Orphans jokes

Orphan

Why can’t orphans play baseball?

It’s because they can’t find home plate.

Orphan

I would create an orphan website...

But you need a home page to do that.

(Since somebody stole this joke before) 🤷‍♀️

Orphan

If you're ever bored, punch an orphan. What are they gonna do? Tell their parents?

Boy

Someone telling a joke:

Boy: "My parents are dead."

Girl: "My grandad is too."

Orphan who listened to it: "That joke is dead!"

Person who told the joke: "So is your family!"

Orphan

What do you call an orphan with no legs in an adoption center?

Answer: Who cares?

Orphan

Orphans don't have parents!!1! ahahahaha ahahaha plz like and subscribe and hit that bell icon #logang #imagamerpersonwedontfuckwiththegenderbinary #wedontfuckingeneral #nofilter #rememberifyousubscribethenisubscribeback

Orphan

I gave an orphan 5 dollars and I said, "Spend it on a candy bar." I came back 5 minutes later and he didn't have a candy bar.
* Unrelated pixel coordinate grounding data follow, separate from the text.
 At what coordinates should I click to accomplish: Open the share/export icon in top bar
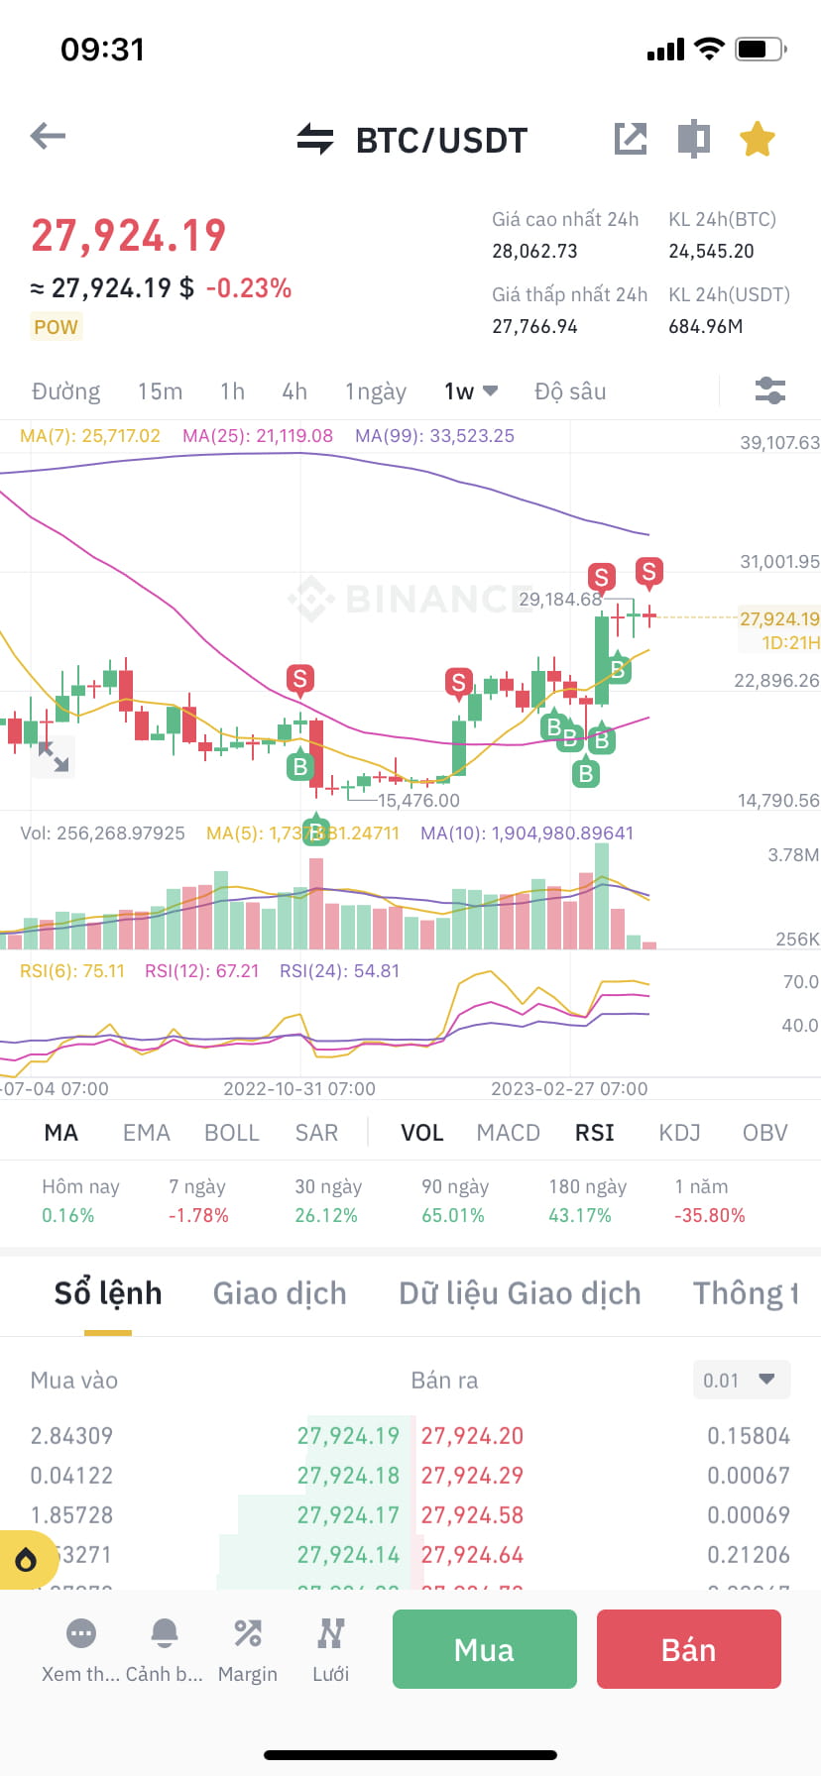[x=631, y=139]
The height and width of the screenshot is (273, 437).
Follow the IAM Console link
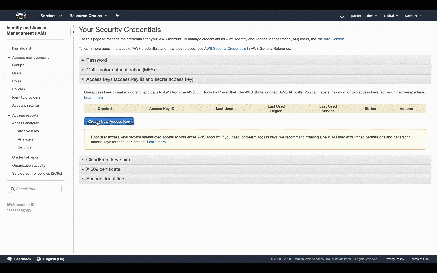(x=334, y=39)
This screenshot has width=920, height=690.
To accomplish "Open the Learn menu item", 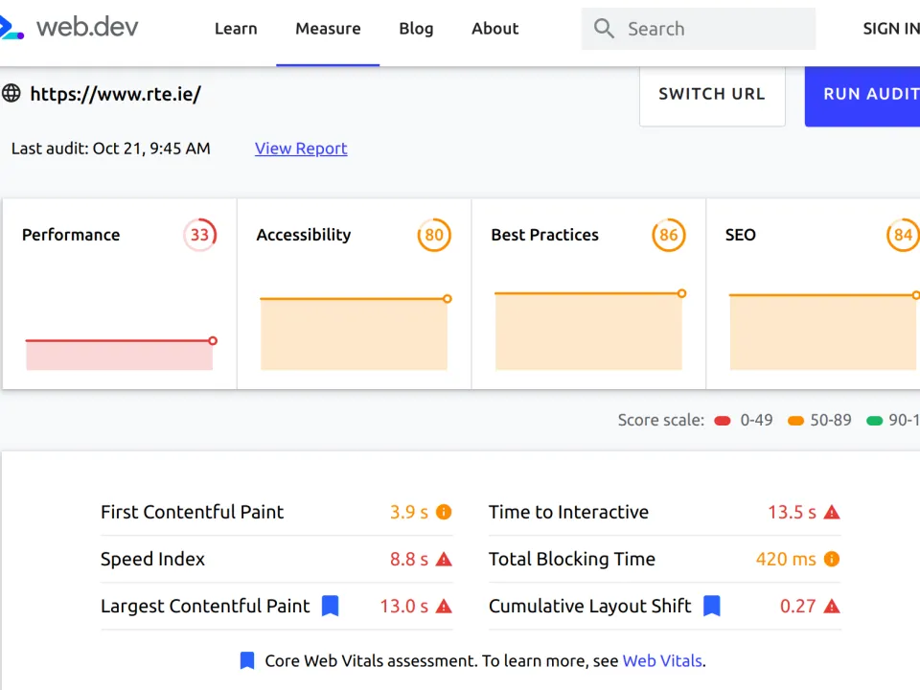I will coord(236,29).
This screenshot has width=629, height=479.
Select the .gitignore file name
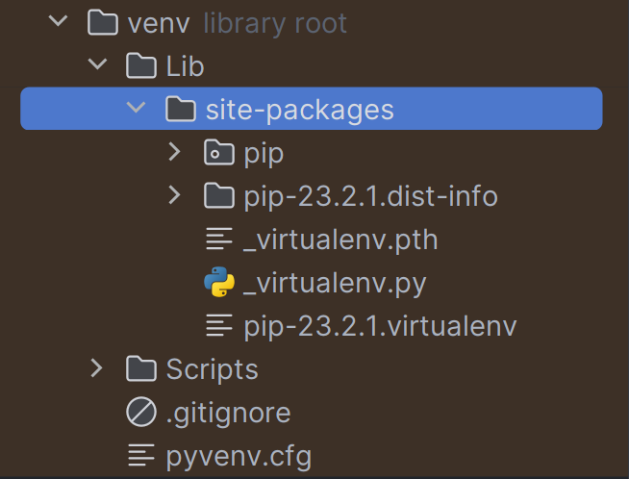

So I look over and I see that he has a piggy bank that has 40 dollars and I said, "Where did you get that?" He said, "For being homeless," and I said, "What are you going to spend it on?" He looked at me and said, "I'm going to pay money for a mother."

Reason

Stop ruining the jokes. It's called "worst jokes ever" for a reason. We all feel bad for orphans, but people like dark humor and joke about everyone, so quit being offended, please.

Rape

Rape, 9/11, abortion, orphan, murder, dead, kill, drugs.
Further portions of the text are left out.